Widersprüchliche Trends für Europa-Flussfahrten (Ausgabe 2015-02)

Die Invasion der Angelsachsen

Der geruhsamen Erfahrung europäischer Kulturstädte und Landschaften entlang berühmter Flüsse und faszinierender Wasserstrassen, ohne Kofferpacken an Bord eines komfortablen Hotelschiffs erlebt, liegt etwas zutiefst abendländisches inne. Dies empfinden in rasant wachsendem Masse auch die Angelsachsen, die heute ein wichtiger, wenn nicht der wichtigste Treiber der europäischen Flussfahrtindustrie sind. Während die Passagier-Zahlen in den kontinentaleuropäischen Märkten kaum mehr gross steigen (und in Deutschland gar schrumpfen), scheint es derzeit für den amerikanischen, britischen und australischen Markt keine Grenzen zu geben. 

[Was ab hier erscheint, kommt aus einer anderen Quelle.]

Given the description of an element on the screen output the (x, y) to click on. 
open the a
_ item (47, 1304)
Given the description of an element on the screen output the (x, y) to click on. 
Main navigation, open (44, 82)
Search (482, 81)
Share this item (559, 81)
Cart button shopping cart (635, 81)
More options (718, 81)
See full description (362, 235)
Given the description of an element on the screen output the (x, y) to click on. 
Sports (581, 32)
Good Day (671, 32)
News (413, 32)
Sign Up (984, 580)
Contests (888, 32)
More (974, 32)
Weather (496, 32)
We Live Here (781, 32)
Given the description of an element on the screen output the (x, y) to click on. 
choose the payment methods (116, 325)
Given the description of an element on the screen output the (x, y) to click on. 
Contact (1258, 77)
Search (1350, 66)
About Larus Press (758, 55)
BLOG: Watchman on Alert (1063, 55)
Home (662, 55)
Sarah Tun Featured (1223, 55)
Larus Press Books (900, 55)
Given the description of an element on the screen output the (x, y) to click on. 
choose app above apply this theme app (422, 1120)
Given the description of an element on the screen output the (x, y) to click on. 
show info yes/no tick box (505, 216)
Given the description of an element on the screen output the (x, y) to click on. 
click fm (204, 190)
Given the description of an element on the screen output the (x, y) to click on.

Diese Entwicklung hat einerseits eine schrumpfende Angebotsbreite für die «alten» Märkte zur Folge: So hat sich etwa TUI auf dieses Jahr hin aus diesem Segment verabschiedet, ebenso Kuoni. Von den drei grossen Veranstaltern in der Schweiz bietet nur noch Hotelplan Flussfahrten an, dies nebst der noch relativ jungen Marke Rivage der Knecht-Gruppe. Dominiert wird das Geschäft wohl ziemlich klar von den Spezialisten Mittelthurgau und Thurgau Travel, die munter weiterwachsen.

Andererseits ist in Bezug auf die Reedereien der Werdegang von Viking typisch: Seit dem Rückzug aus den kontinentaleuropäischen Märkten konzentriert sich 

Viking auf die angelsächsischen Märkte, wo höhere 

Erträge pro Passagier erzielt werden können. Gleichzeitig wird die Fluss-Flotte in einem schwindelerregenden Tempo ausgebaut. Das gilt auch für andere ähnlich positionierte Anbieter wie zum Beispiel Ama Waterways, 

Avalon, Tauck oder die australische Scenic Cruises, die laufend neue Schiffe in Dienst nehmen. Im Vergleich dazu investieren die vor allem auf europäische Märkte ausgerichteten Reedereien wesentlich zurückhaltender.

Doch es gibt Anzeichen von Veränderungen: Dass Scenic auch am hiesigen Markt partizipieren will und nebst den Exklusivchartern für Rivage jetzt noch Hotelplan für das FIT-Geschäft einsetzt, deutet auf mehr Konkurrenzdruck in anderen Märkten hin. Von Interesse ist zudem die Initiative von Lüftner, die in Deutschland einen eigenen Veranstalter auf die Beine stellt – das muss als Misstrauensvotum dem bisherigen Vertrieb gegenüber gedeutet werden. Kurz: Im vermeintlich geruhsamen Segment der Flussfahrten gerät einiges in Bewegung, was auch den hiesigen Markt beeinflusst.